*What you will do:* Filter these records by the string "height", copying each line that holds it.

BEGIN

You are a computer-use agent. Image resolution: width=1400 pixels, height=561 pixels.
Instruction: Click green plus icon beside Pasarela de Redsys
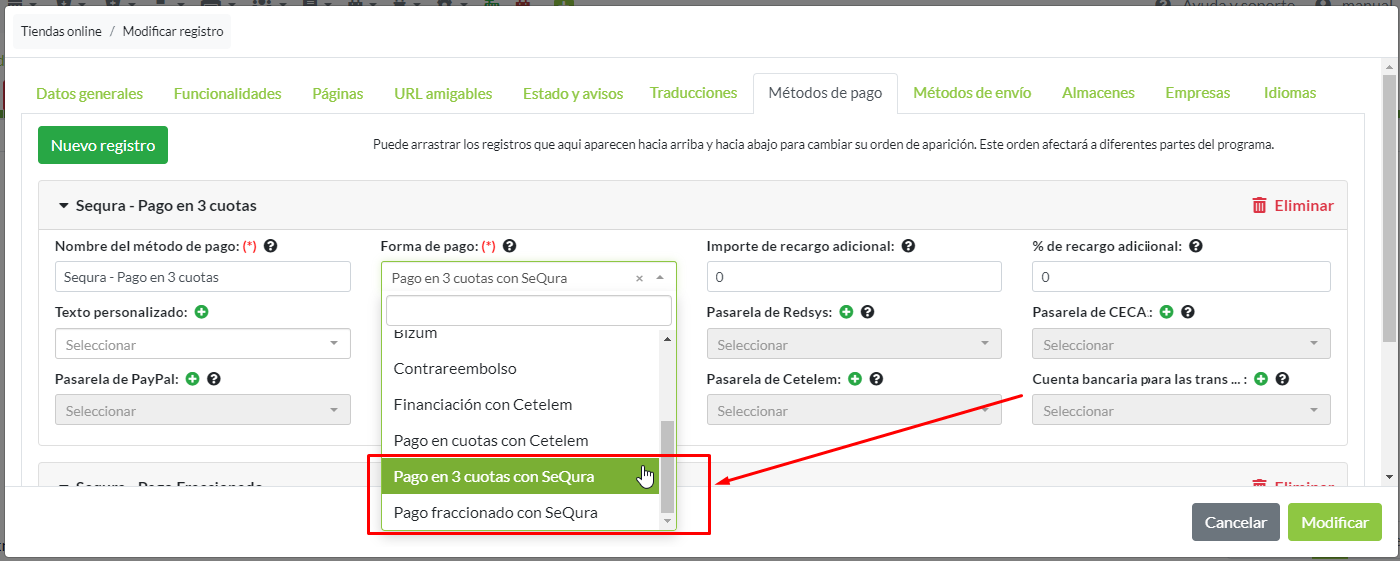846,312
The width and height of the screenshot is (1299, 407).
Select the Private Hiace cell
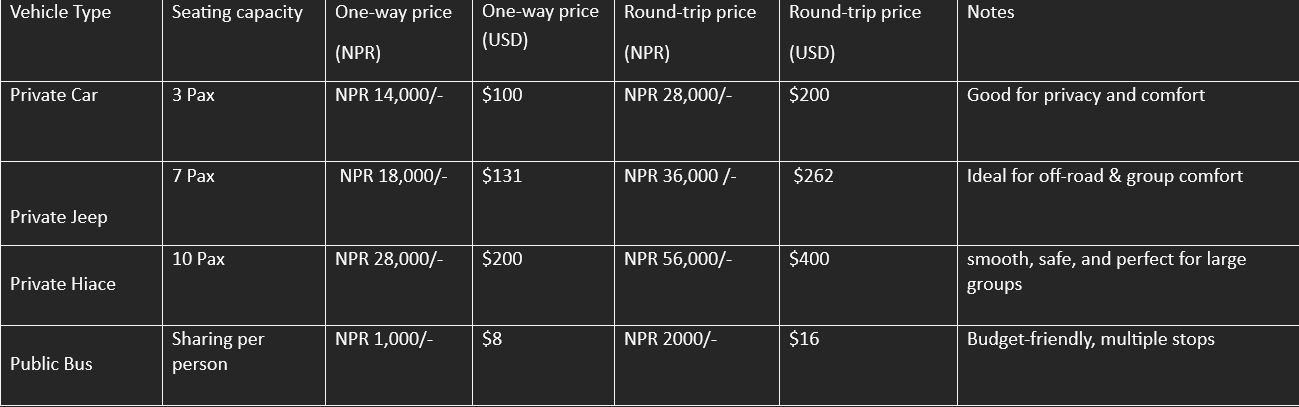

END

*The answer:*
You are a computer-use agent. Image resolution: width=1400 pixels, height=561 pixels.
The width and height of the screenshot is (1299, 407).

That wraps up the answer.